Feeding maggots as a long term food is perfectly OK and if you go fishing they can be a almost free source of food for your spiders of all ages and sizes.


----------



## NikDan (Aug 31, 2013)

No offence to phil but id stick to mealworms, small crickets or nymph roaches. Your sling wont be able to eat a mealworm if you take the mealworm out and its dead look for a small hole or 2 it should have went black around the outside. This means your sling has killed it and sucked some of the juices out enough to last it. If you find the mealworms are 2 big try mini mealworms and if there putting up a fight cut off the heads this sounds gruesome but its always done the trick for me or try small crickets just make sure to take them out after a day incase he is indeed just pre moult and not wanting to eat at the moment.


----------



## PeterUK (Jun 21, 2008)

Eresin said:


> I don't really like that you are implying I'm not looking after my Ts.





Eresin said:


> I am disappointed to have come across this hostility and get the impression i'm being looked down upon. I came here for help, not for this.



Congratulations !!! : victory:

You are the first newbie of the year to start with the aggressive whinging when answers to your questions dont agree with what you want. :no1:

This happens on a fairly frequent basis so dont worry too much, hopefully you will grow up and realise that people dont always know what you want to hear and will tell you what they think or what they know through experience. 

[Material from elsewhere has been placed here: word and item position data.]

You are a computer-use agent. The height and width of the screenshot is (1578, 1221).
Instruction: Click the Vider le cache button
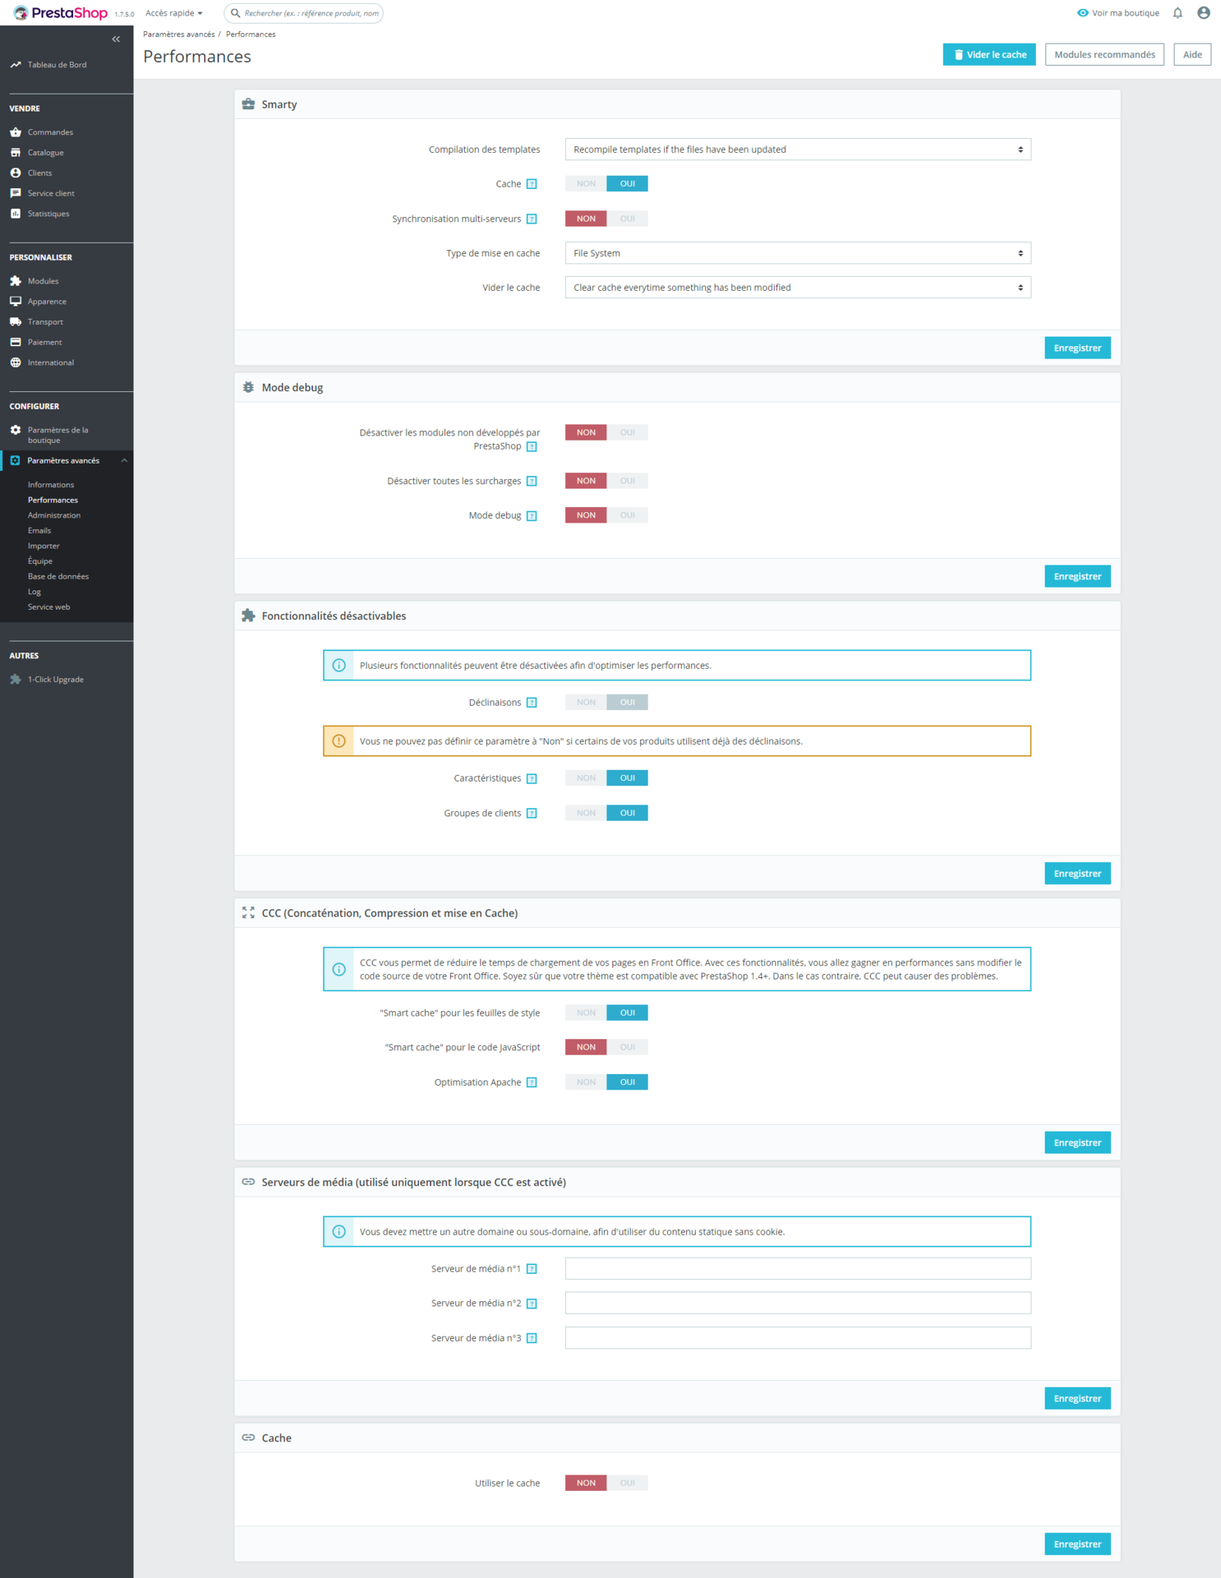tap(989, 55)
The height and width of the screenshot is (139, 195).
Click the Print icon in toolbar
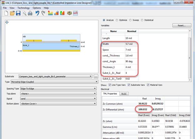point(30,13)
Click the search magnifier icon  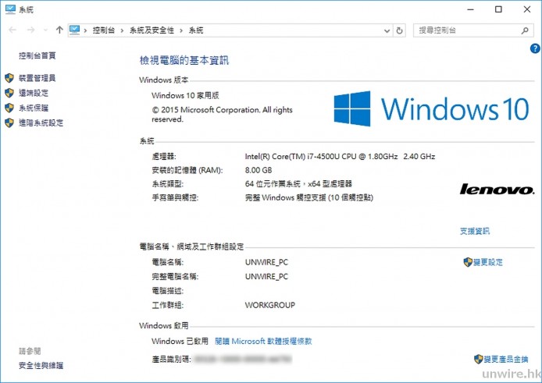click(525, 30)
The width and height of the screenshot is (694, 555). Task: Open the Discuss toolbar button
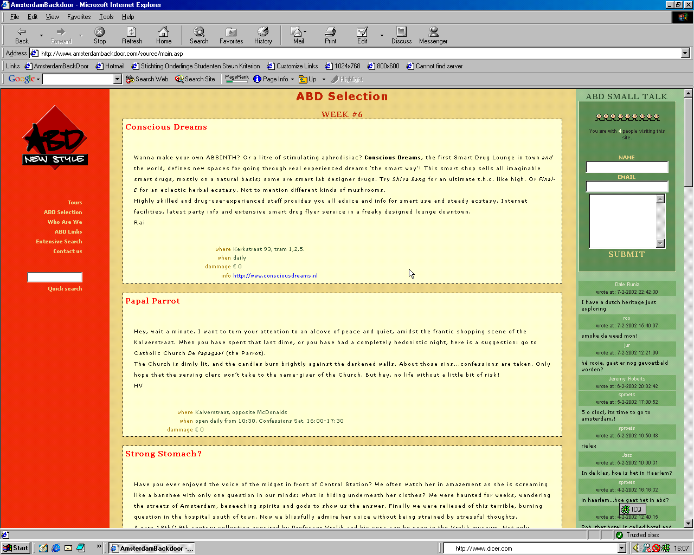pyautogui.click(x=401, y=35)
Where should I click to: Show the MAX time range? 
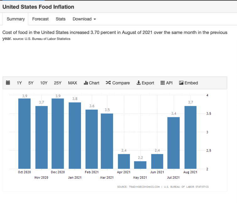click(x=73, y=83)
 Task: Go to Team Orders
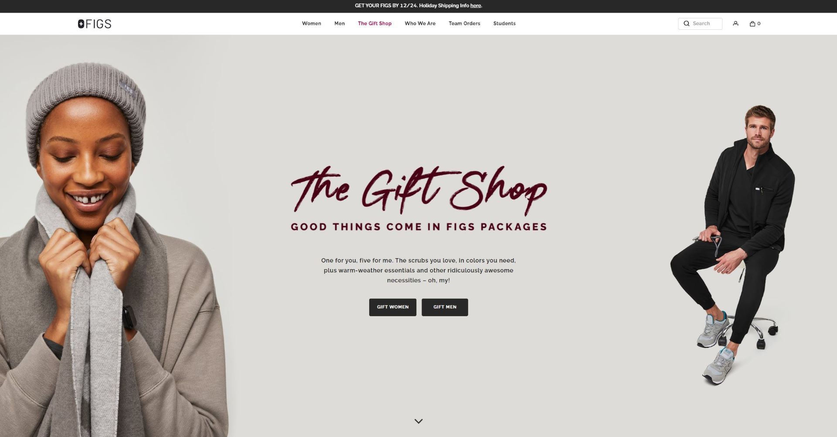coord(465,24)
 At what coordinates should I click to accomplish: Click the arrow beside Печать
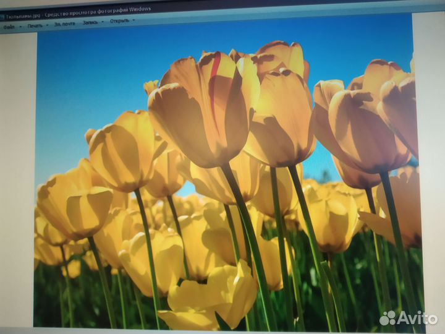pyautogui.click(x=47, y=25)
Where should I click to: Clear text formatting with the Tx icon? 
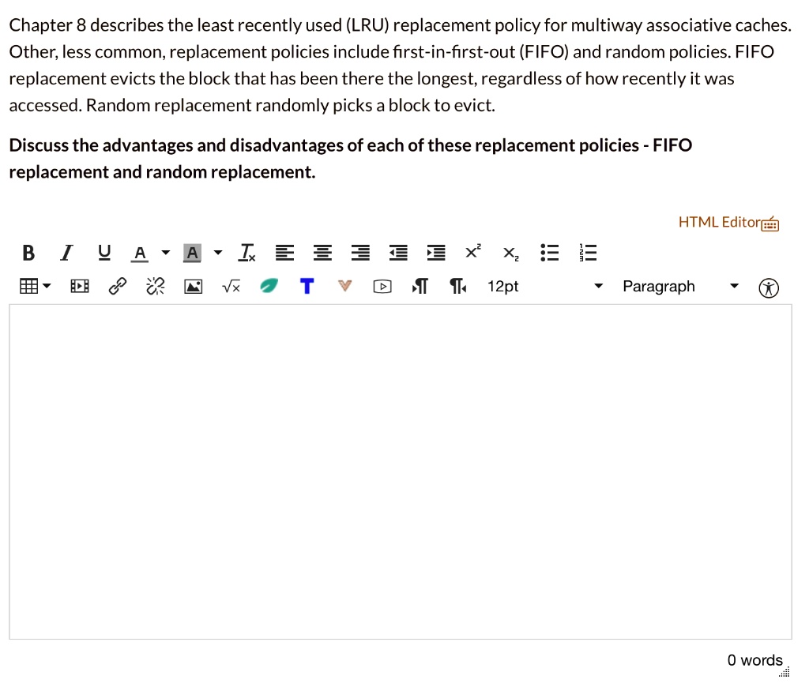(246, 253)
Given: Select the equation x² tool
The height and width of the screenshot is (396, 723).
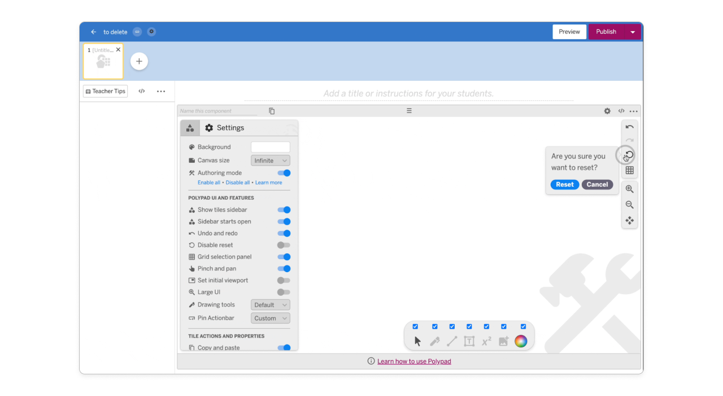Looking at the screenshot, I should 486,341.
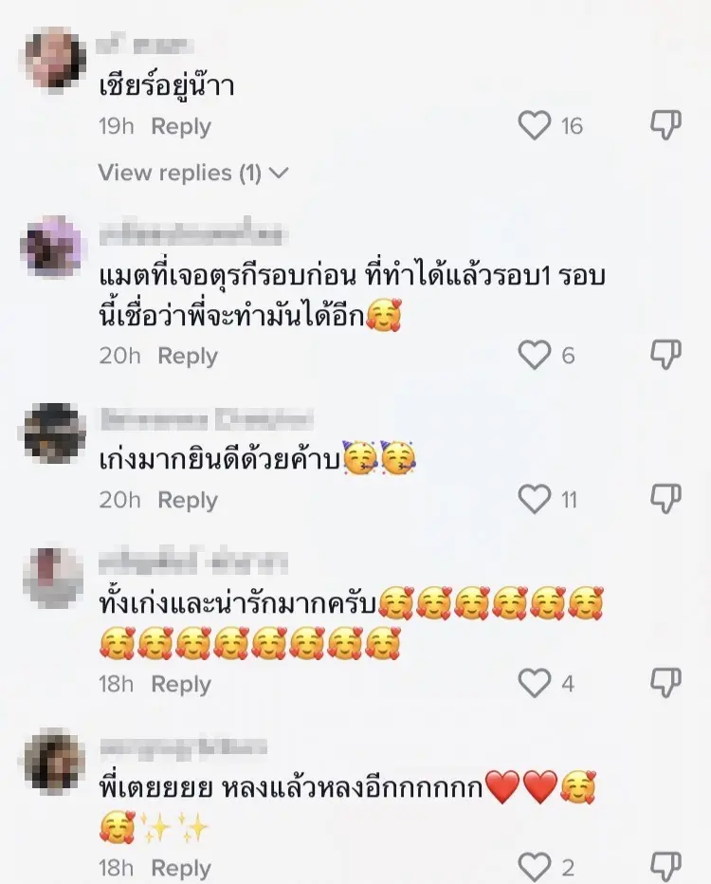Like the comment with 6 likes
The image size is (711, 884).
(x=534, y=355)
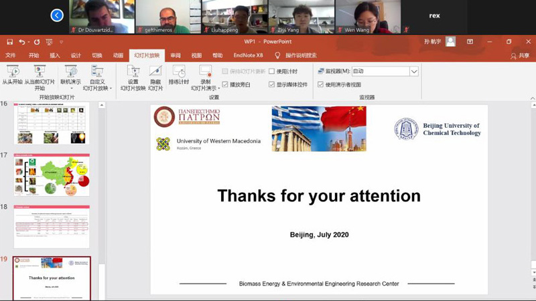Viewport: 536px width, 301px height.
Task: Click the Save icon in quick access toolbar
Action: [9, 41]
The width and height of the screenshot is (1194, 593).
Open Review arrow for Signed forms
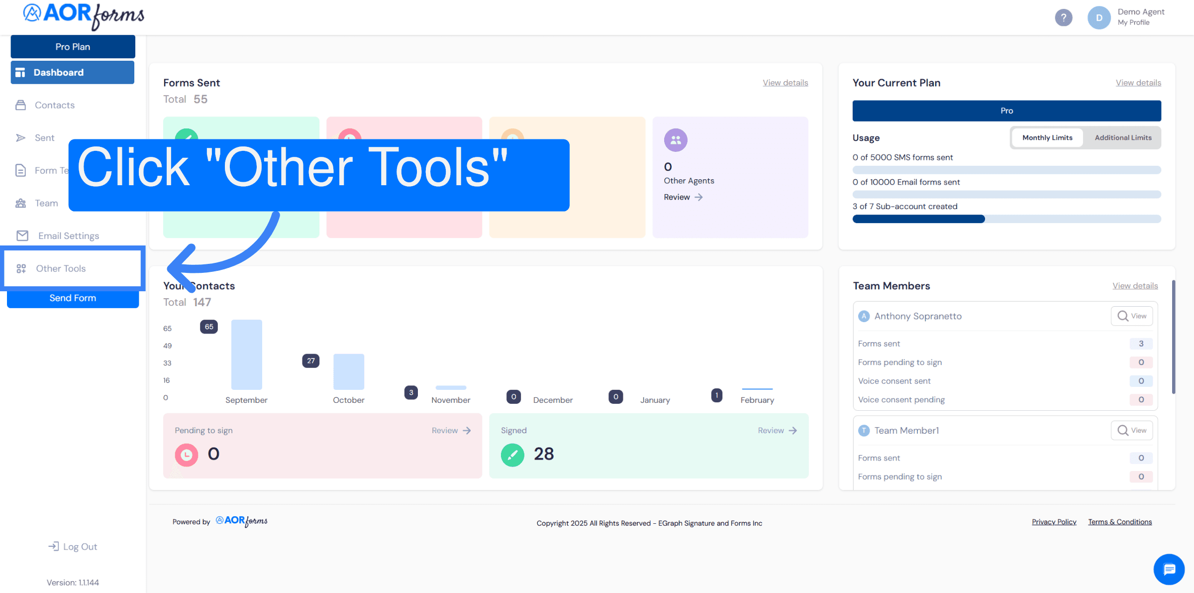click(x=777, y=430)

You might have noticed that David VB is from Belgium and so English probably isnt his first language, dont you think a little lee way should be given if this is true ?


----------



## dragon's den (Oct 6, 2010)

PeterUK said:


> Congratulations !!! : victory:
> 
> You are the first newbie of the year to start with the aggressive whinging when answers to your questions dont agree with what you want. :no1:
> 
> ...


----------



## Eresin (Nov 18, 2013)

Adam B Jones said:


> I always used to feed cricket legs years back when I only had a couple of slings - B. smithi and B. emelia, and they grew on fine - Also I was lucky because the pet shop I went to/worked at sold individual crickets which I used for my larger LP sling. There's lots of more readily available options for tiny prey items nowadays, so I tend to mix it up a bit especially as I have more spiders to justify buying boxes of various prey. I used to have my first slings in film cases, so the only way to tell if they had been eating was that the abdomens increased in size. But whatever you feed them, if you have them in a clear container and look very closely you can see from a side view if the spider is making contact with the food item, plus they hold a certain "hunched"stance when feeding which you come to recognize over time, that's noticeable even with the tiny ones. Also I'd say if you see it standing over the prey for long periods of time, I'd consider it unlikely that it _isn't_ eating them so it's probably all good


Thank you.


----------



## Eresin (Nov 18, 2013)

Adam has answered my question so no need to further this thread.


----------



## selina20 (May 28, 2008)

Cricket drumsticks hold near enough no nutritional value whatsoever. I would go with the maggot route or invest in smaller prey tbh


----------



## Mr Mister (Oct 12, 2011)

Eresin said:


> Hey all,
> 
> Back in mid-November I got a *1cm B. Smithi sling*. It hasn't molted yet, though I expect it must surely be due one soon?
> 
> ...


 

Same as the few I have.

What do they get? Size 2 cricket, usually alive. If they eat it they eat it, if they don't - tough.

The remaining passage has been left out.